# ALL REPTILE OWNERS READ THIS



## ReptileResort (Jul 25, 2005)

YOUR HELP NEEDED PLEASE CLICK http://www.m-creations.co.uk/index.php?showtopic=17


----------



## Daniel (Jul 28, 2005)

already done it someone else posted it they will never get it


----------



## ReptileResort (Jul 25, 2005)

vivariumstoorder.co.uk said:


> already done it someone else posted it they will never get it


Meaning what i havern;t read it in this forum before i haven't been posting here long , and havernt read every single post so i'm sorry if it has aready been posted before


----------



## nattyb (Apr 9, 2005)

yeah its been posted before, but if anyone missed it.. get it signed


----------



## Daniel (Jul 28, 2005)

yeah soz wasont bein rood just sayin
dan


----------



## Charun (May 1, 2005)

luckely i live in Holland,you do not need a permit to keep anything here.
But i do not think that the order will pass,it only makes the illegal trade bigger and bigger


----------



## bigp (Apr 24, 2005)

we were at a meeting a few weeks back with the sspca about the scotish version of this bill and they seem to be *ALOT* more chilled out than the rspca.

up here they only want a common sense crack down on rouge traders, care sheets with everything(which we do anyway) and they want to ban a type of bullfrog, red eared sliders and the keeping of primates.

i can live with that.


----------



## cornmorphs (Jan 28, 2005)

yeah, might as well all sign it though


----------



## bigp (Apr 24, 2005)

i've signed a tonne of these and i'm in full agreement.

i think the rspca are going a tad ott.


----------



## bigp (Apr 24, 2005)

right i posted this cut and paste link on a doormans website to get some extra sigs. was also gonna email to evryone i know with a computer but low and behold the link doesn't work!

link below.


We have just signed a petition on the Internet - Change RSPCA policy against keeping pets . You can find the details at www.petitionthem.com. See if you would like to support the cause, we think it is worthwhile.

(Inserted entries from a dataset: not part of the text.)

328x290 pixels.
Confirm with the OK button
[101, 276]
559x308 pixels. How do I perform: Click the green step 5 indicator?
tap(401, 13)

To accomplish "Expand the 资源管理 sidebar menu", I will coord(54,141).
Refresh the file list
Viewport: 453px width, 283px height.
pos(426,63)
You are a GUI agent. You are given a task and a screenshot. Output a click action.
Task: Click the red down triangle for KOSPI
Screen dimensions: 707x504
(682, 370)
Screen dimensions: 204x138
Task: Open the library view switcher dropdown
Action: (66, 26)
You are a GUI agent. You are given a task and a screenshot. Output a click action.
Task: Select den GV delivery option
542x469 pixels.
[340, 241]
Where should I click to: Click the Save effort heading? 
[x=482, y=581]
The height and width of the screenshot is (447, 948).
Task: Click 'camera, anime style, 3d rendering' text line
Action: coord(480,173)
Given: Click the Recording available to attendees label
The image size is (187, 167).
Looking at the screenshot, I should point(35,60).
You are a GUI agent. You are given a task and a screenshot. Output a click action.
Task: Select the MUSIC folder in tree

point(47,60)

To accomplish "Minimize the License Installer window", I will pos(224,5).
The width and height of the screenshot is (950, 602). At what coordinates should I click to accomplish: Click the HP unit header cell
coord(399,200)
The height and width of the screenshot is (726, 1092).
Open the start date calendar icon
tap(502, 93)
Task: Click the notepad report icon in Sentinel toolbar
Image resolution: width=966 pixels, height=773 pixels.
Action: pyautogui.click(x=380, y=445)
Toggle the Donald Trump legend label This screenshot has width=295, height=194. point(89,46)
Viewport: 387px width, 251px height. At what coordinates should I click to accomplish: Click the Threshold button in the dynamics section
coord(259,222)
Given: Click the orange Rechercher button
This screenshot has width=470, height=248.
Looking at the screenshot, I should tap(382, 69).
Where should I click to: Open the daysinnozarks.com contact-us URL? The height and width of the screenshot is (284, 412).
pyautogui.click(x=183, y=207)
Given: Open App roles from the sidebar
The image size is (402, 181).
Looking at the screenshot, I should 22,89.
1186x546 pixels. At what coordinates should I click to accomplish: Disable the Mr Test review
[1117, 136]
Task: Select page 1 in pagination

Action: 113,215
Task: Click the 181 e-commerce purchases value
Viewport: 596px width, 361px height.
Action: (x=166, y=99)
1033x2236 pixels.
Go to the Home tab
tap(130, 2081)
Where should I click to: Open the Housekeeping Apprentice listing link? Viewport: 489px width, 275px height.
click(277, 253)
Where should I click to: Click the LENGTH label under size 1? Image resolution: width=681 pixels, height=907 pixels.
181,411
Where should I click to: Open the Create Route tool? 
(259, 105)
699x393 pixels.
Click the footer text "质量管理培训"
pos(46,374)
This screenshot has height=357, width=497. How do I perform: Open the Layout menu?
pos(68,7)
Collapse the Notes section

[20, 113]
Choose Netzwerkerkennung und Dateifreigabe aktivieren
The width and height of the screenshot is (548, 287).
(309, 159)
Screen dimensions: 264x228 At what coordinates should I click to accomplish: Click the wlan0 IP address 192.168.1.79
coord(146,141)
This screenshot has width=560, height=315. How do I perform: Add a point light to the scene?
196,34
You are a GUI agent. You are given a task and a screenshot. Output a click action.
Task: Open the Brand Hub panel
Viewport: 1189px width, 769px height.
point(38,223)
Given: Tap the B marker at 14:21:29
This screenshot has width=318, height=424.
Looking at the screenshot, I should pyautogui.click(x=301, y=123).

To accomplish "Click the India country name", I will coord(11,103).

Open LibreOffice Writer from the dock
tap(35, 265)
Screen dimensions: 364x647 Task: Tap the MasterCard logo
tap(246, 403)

You may also see other petitions at the site you want to support, or you may want to start your own petition - the service is totally free.


----------



## crazysnakedude (Jul 1, 2005)

they dont know a thing, they should stick to what to they know, dogs and cats.


----------



## ReptileResort (Jul 25, 2005)

lol N1 All and ty for the support we will win the right to keep are reptile friends


----------



## Luke (May 19, 2005)

I was invited to go along to an evening and given the chance to chat with RSPCA staff from all levels of authority, Nice evening, food and drink supplied and after a few lengthy conversations, it seemed the bigger bosses to me and a few others arent as keen on destroying a successful hobby more along the lines of the people who wanna make max money and dont care about the creatures welfare, He totally agreed with me when i reminded him that there can be stupid people out there, that will ruin it for us good people, again he wanted to know that theyre not going to come banging down our doors with court papers to remove a healthy looked after animal only for it to go somewhere less suitable or worse to be put to sleep, which is definately not in their interests with any living creature despite what any rumours may say different.
I thought this may be a load of media hype but after this chap actually came over to me and started asking all sorts of friendly questions and he was generally interested and keen on learning, at which point he said, its so hard for them to get reptile experts working for them with this hate divide they have between the two. he said anyone really with an ounce of common sense and a bit of reading can look after or deal with rabbits,dogs and cats etc, but reptiles and exotics are more specialist and therefore it is harder for the RSPCA to understand so it will no doubt seem that they are ignorant to our hobby when indeed they are not.


----------